XRP traded range-bound on Monday, gaining 2.75% to $2.34, while underperforming the broader crypto market amid moderate participation. The move reflects cautious accumulation rather than broad conviction, as trading volumes remained below trend despite multiple spikes in volatility during the session.
News context
- XRP climbed 2.75% to $2.34 over a 24-hour period, but lagged the CD5 index by around 2.5%, highlighting divergent sector performance.
 - Volume fell 6% below the seven-day average, with 24-hour turnover signaling only slight institutional engagement.
 - The session opened strongly before encountering sudden twists and turns. Prices fell from $2.51 to $2.35 before seeing a late recovery to $2.34.
 - The strong intraday breakout triggered volume of 420.8 million, approximately 400% above average, confirming firm resistance at $2.44 and setting $2.33 as the emerging support base.
 - The final hour saw a modest 1.4% rise to $2.353 as traders repositioned towards the close.
 
Price Action Summary
- Market structure showed range compression as XRP oscillated within a $0.20 corridor, reflecting tightening volatility ahead of a potential breakout.
 - Institutional rotation remained selective, with capital flows favoring Bitcoin and Solana while XRP’s Relative Strength Index hovered in neutral territory.
 - The launch of Ripple Prime in the United States and continued ETF speculation provided macroeconomic support, but price action continued to adhere to the descending triangle pattern dominating the higher timeframes.
 - Long-term holders of the token increased their daily spending by 580% to $260 million, signaling continued profit-making despite stable inflows.
 
Technical analysis
- XRP is trading within a consolidation range bounded by support at $2.30 to $2.35 and resistance at $2.60 to $2.72.

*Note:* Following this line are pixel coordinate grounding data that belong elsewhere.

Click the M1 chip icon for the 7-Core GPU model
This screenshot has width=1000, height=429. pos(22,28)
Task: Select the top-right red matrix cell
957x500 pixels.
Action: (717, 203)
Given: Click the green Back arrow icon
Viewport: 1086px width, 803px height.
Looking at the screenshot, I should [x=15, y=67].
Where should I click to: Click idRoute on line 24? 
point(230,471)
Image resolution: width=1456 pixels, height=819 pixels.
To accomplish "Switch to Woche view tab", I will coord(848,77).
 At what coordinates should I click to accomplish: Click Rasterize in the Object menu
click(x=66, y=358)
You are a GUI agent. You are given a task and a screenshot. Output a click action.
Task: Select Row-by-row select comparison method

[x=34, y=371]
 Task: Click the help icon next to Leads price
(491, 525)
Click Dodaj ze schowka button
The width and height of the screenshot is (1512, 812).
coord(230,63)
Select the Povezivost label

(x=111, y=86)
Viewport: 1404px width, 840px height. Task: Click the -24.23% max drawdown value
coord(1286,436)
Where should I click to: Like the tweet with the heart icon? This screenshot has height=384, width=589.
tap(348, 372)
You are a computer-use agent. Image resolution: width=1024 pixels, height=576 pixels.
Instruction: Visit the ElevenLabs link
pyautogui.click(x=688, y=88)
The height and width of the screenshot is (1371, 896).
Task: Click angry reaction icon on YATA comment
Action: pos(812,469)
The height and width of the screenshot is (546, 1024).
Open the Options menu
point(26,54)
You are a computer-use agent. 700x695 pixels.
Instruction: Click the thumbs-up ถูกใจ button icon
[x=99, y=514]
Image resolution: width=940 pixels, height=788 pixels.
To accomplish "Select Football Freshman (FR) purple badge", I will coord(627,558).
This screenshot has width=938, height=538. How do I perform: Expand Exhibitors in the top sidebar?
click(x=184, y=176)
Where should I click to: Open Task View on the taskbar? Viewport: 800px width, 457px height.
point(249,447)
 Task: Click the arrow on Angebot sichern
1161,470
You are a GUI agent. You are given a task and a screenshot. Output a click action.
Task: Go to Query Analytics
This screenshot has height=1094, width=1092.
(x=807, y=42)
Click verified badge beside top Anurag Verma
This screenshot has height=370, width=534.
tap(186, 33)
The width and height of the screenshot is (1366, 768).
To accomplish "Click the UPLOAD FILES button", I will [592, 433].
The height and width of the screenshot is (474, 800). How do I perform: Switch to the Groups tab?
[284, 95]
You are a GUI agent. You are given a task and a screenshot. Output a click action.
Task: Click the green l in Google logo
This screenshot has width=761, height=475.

 - The pivot zone of $2.54 remains decisive for the directional bias. The descending triangle pattern connecting lower highs from the $3.15 high continues to suppress breakout momentum, while the compressing EMA ribbon suggests an impending volatility event.
 - Volume analysis shows declining participation during rallies following sell-offs – a classic bearish divergence setup.
 - Unless XRP can sustain trading above $2.54, technical momentum favors continued consolidation with downside potential between $2.25 and $2.02.
 
What Traders Should Know
- Traders are watching the $2.54 resistance zone as a technical inflection point for breakout confirmation.
 - Sustained closes above this level could reverse momentum, aiming for a target of $2.80 to $3.00. Conversely, failure to hold the $2.30 support risks causing a further decline towards the $2.20 range.
 - Despite moderate participation, XRP’s squeeze pattern offers asymmetric risk to directional traders seeking positioning ahead of the breakout.
 - Market volatility remains high, with implied option spreads widening for contracts expiring in November – a sign that the market is expecting a decisive move within days.